**TASK PROMPT**
If a line in the entries below includes the string "agent", copy it out.

(Saved data entries)
==========
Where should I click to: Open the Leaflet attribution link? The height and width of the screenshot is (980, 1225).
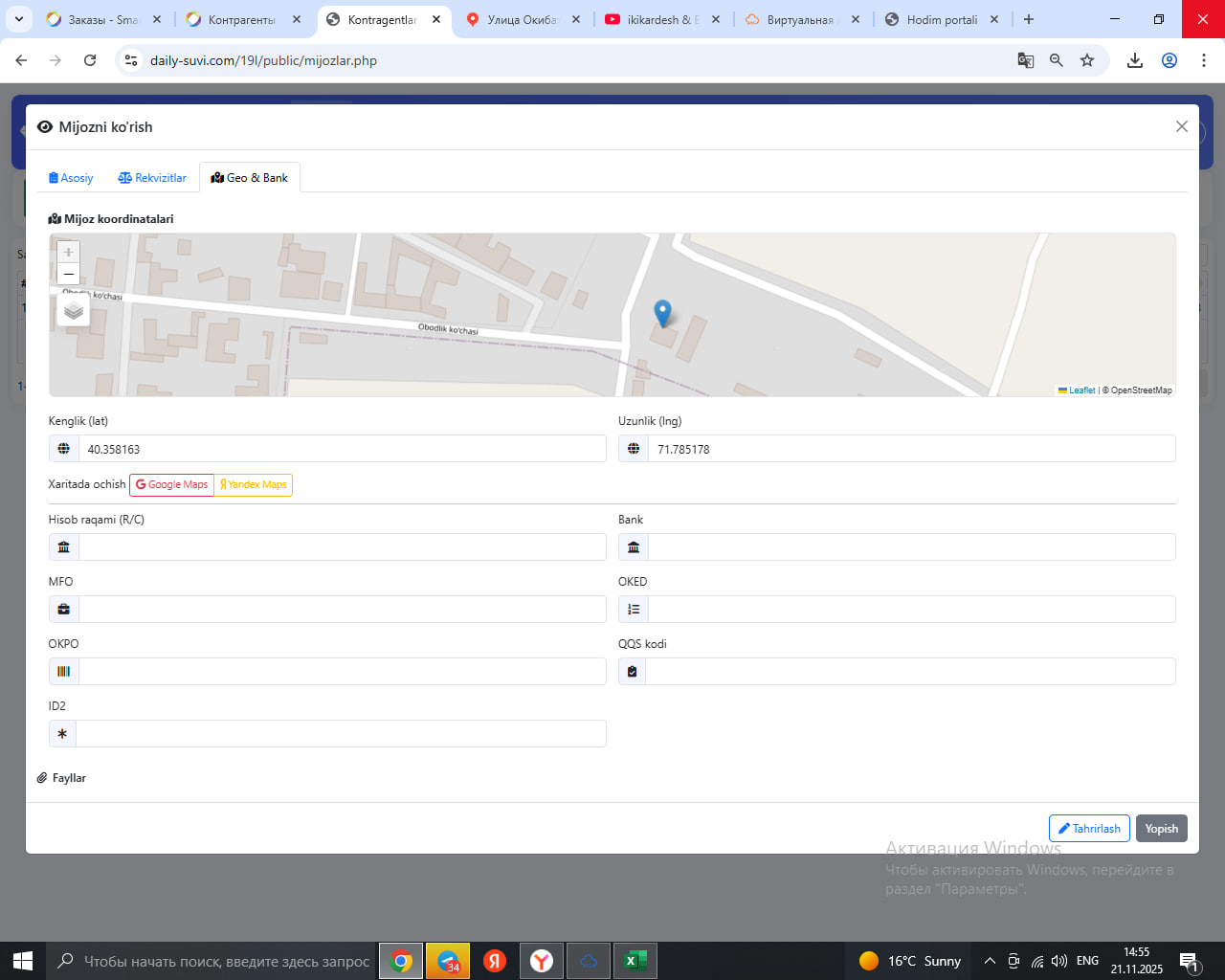click(x=1081, y=390)
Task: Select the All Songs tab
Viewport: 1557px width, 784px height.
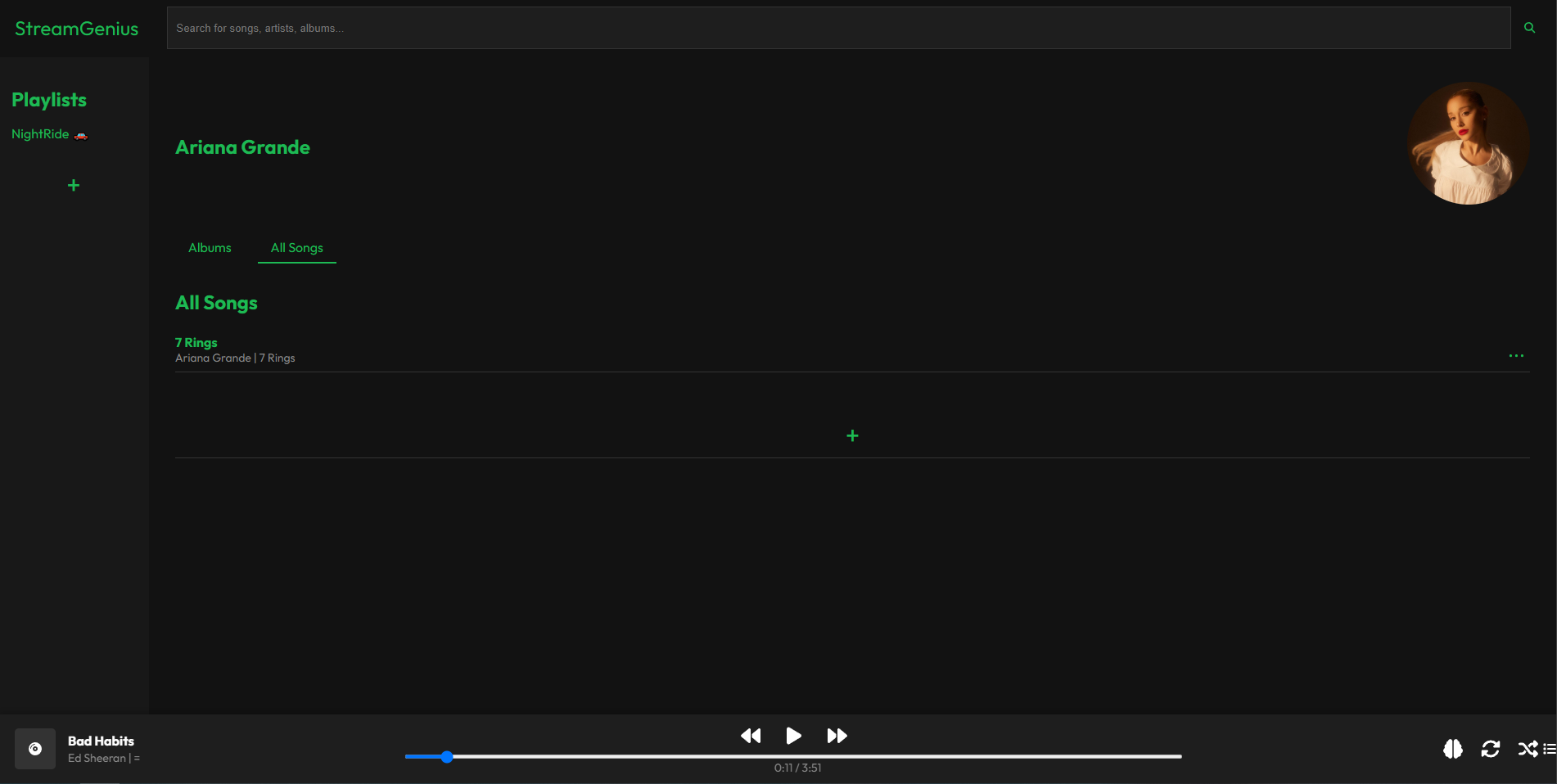Action: (x=297, y=248)
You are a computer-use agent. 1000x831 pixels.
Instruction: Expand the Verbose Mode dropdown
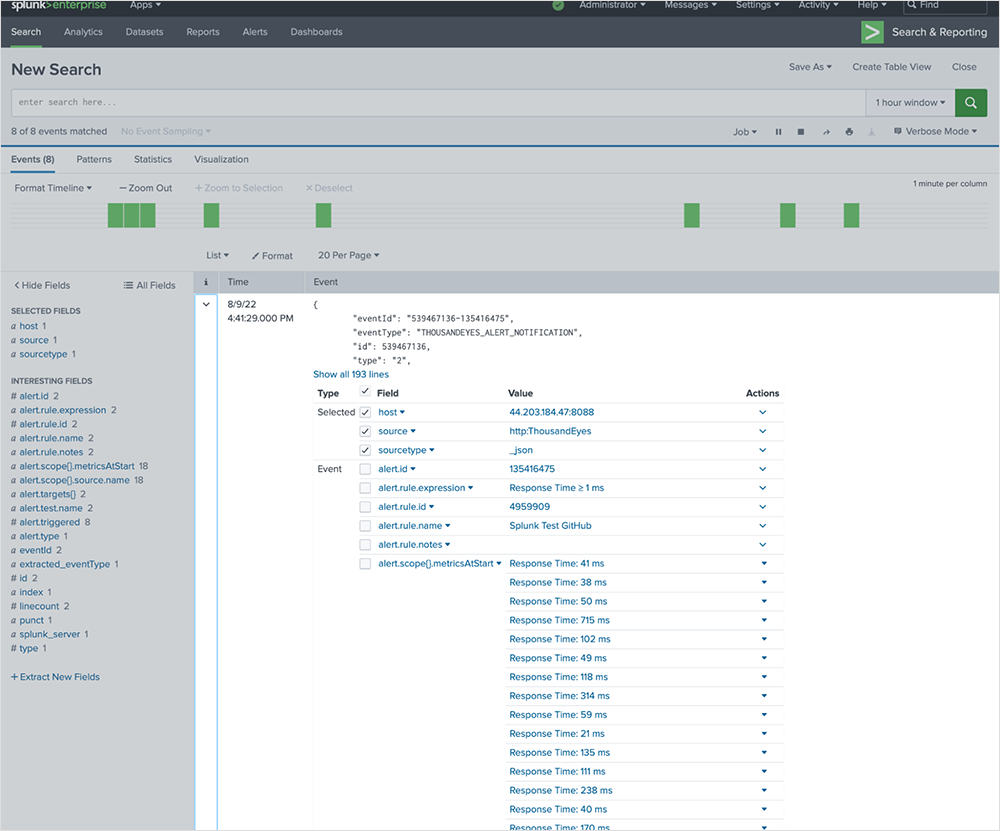935,132
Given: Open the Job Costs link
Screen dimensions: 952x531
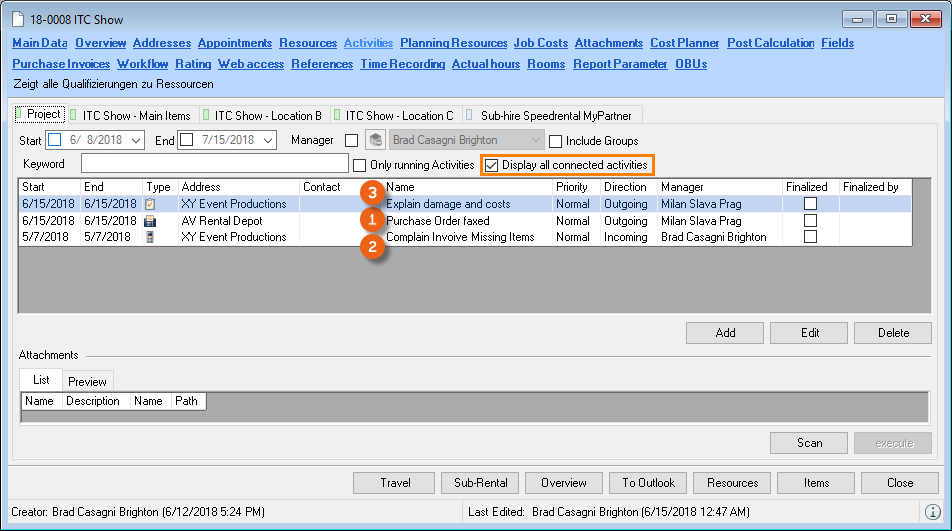Looking at the screenshot, I should point(541,43).
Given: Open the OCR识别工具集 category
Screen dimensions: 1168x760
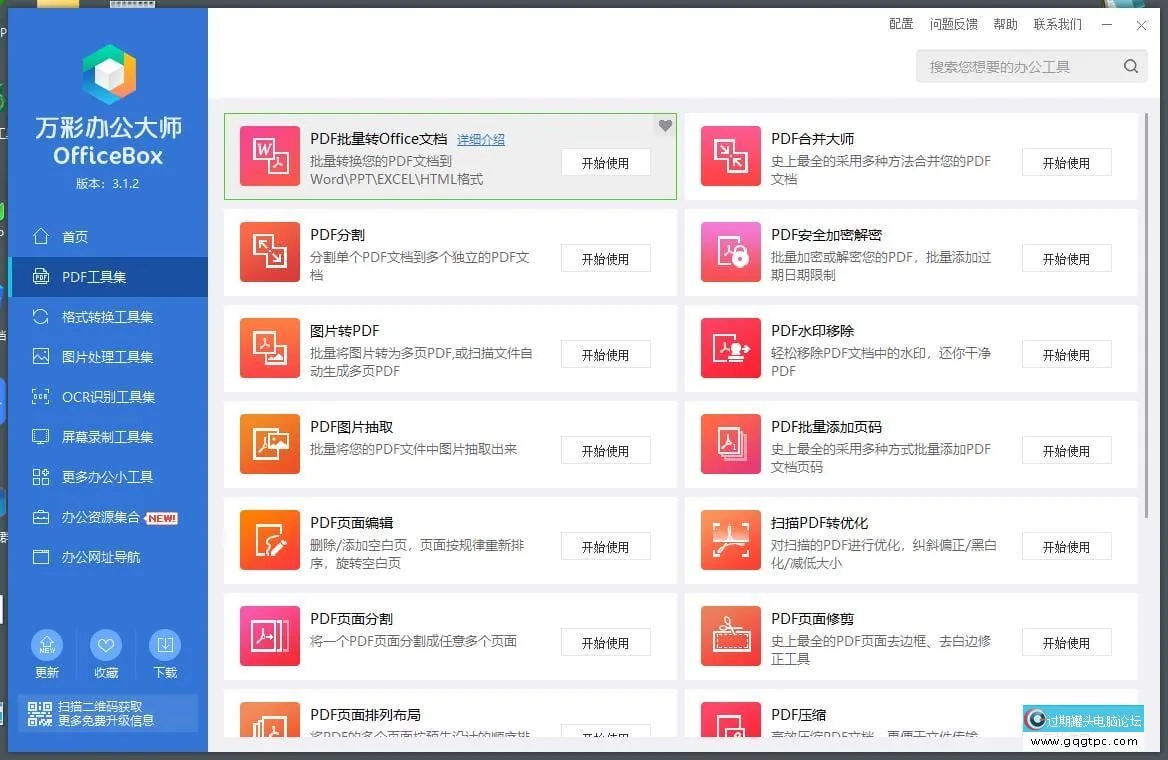Looking at the screenshot, I should pyautogui.click(x=107, y=397).
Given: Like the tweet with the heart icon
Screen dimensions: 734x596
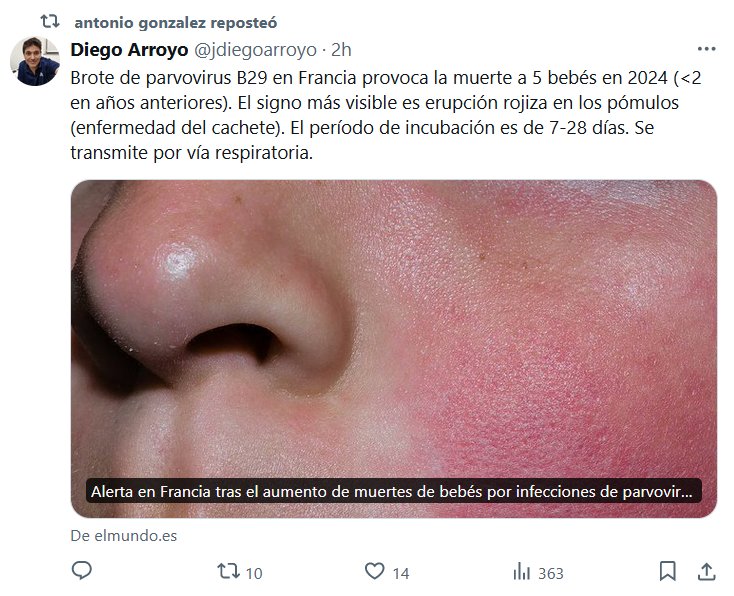Looking at the screenshot, I should (374, 571).
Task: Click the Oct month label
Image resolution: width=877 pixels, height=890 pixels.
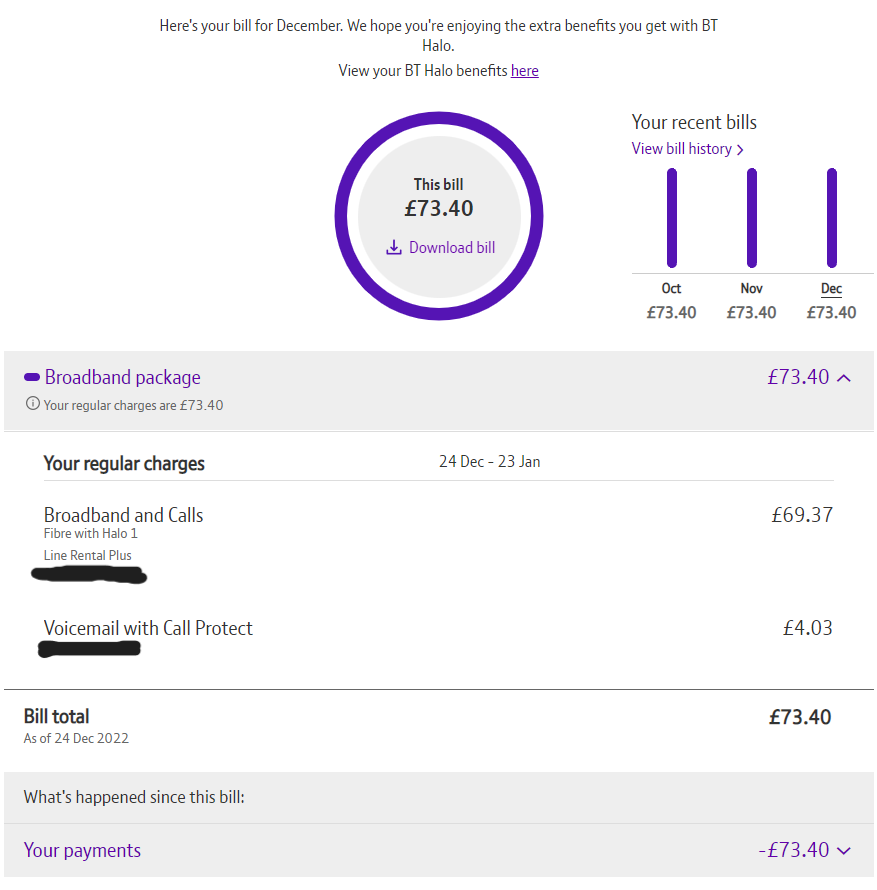Action: pos(672,288)
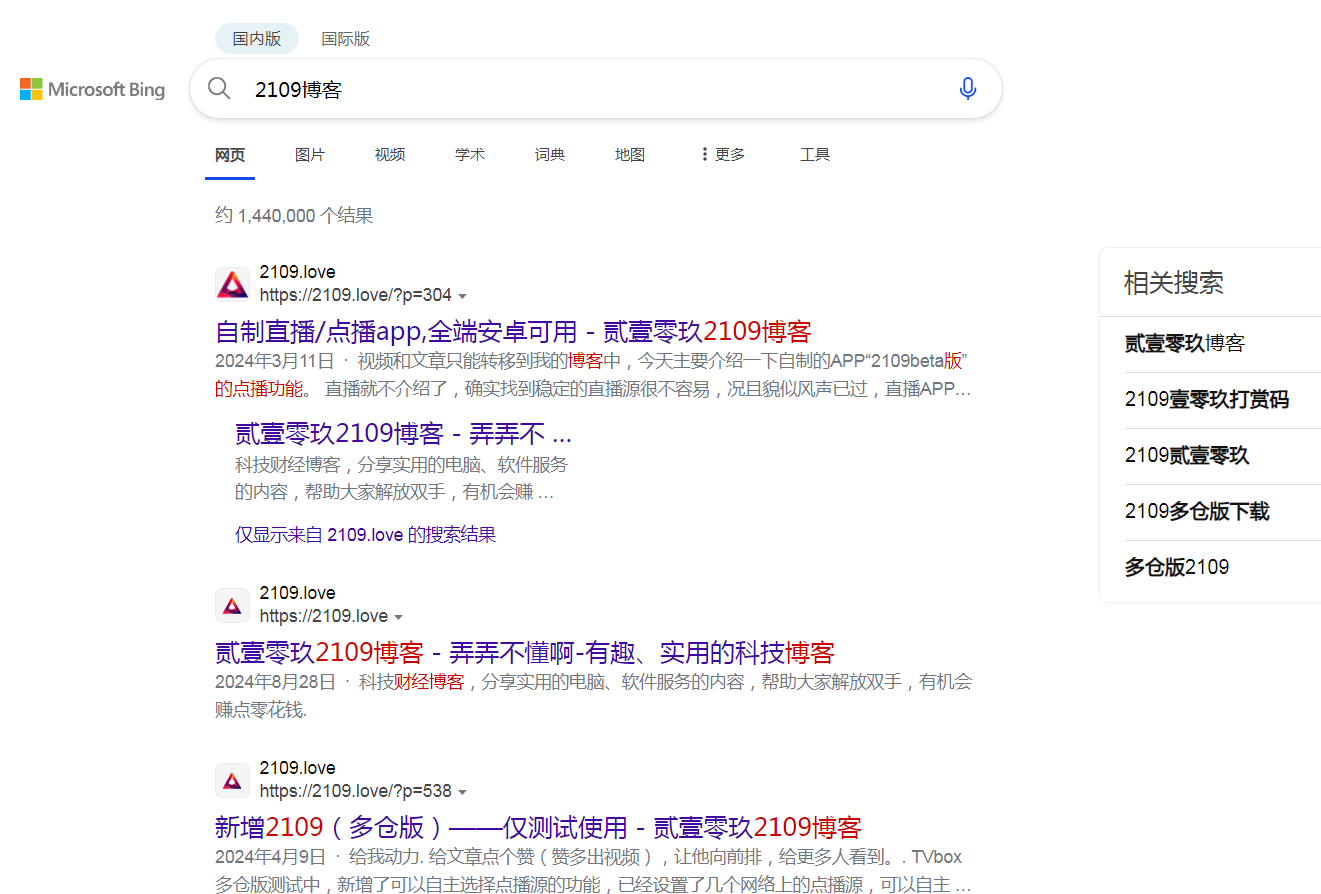1321x894 pixels.
Task: Select the 学术 tab
Action: [x=470, y=155]
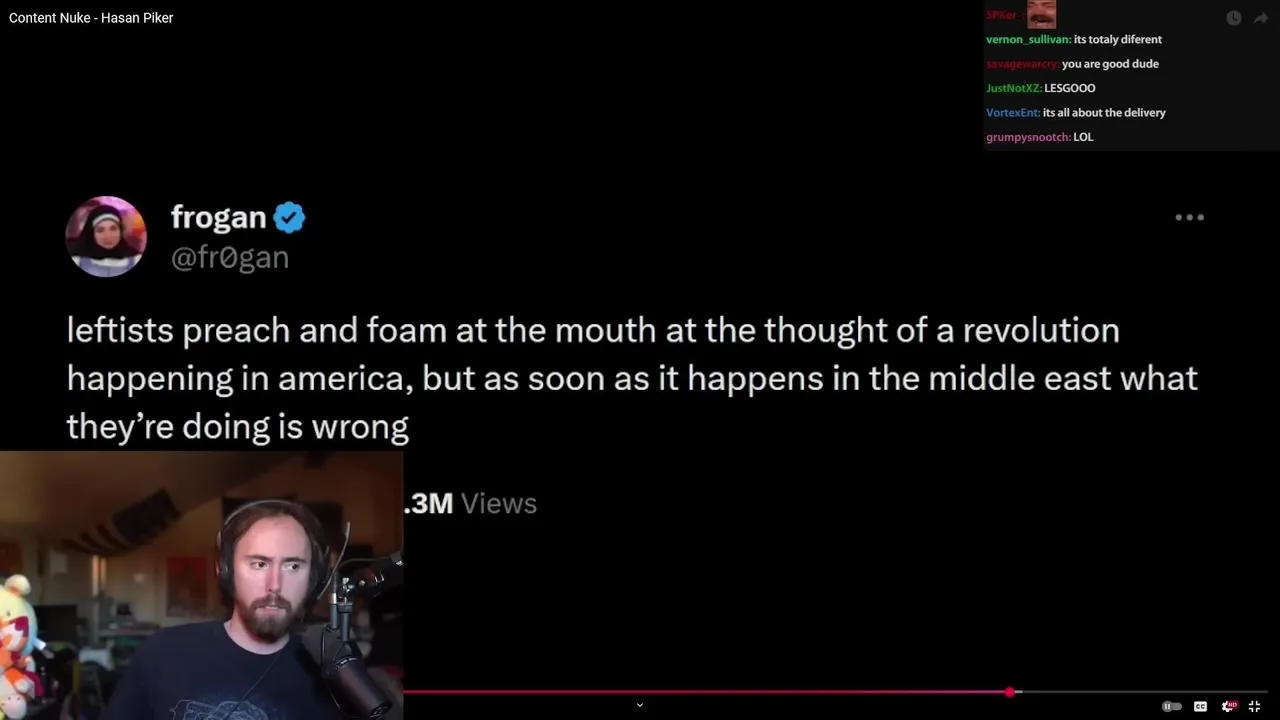Turn on closed captions (CC)

[x=1200, y=706]
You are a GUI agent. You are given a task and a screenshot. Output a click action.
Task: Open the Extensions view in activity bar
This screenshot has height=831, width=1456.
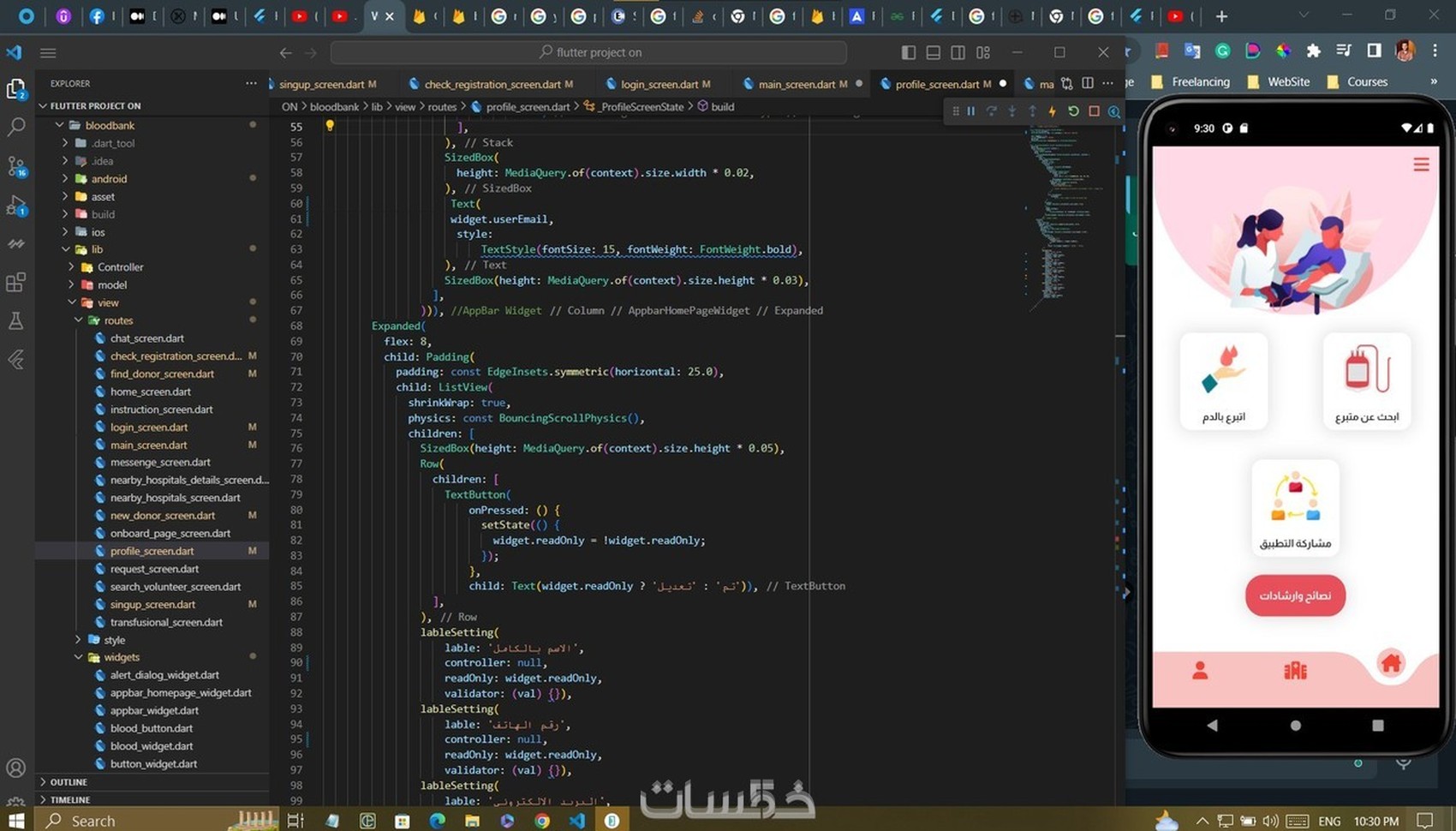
==========
**SOLUTION TO THIS PROBLEM**
You are a computer-use agent. 1000x831 pixels.
You are a GUI agent. You are given a task and a screenshot. Output a click action.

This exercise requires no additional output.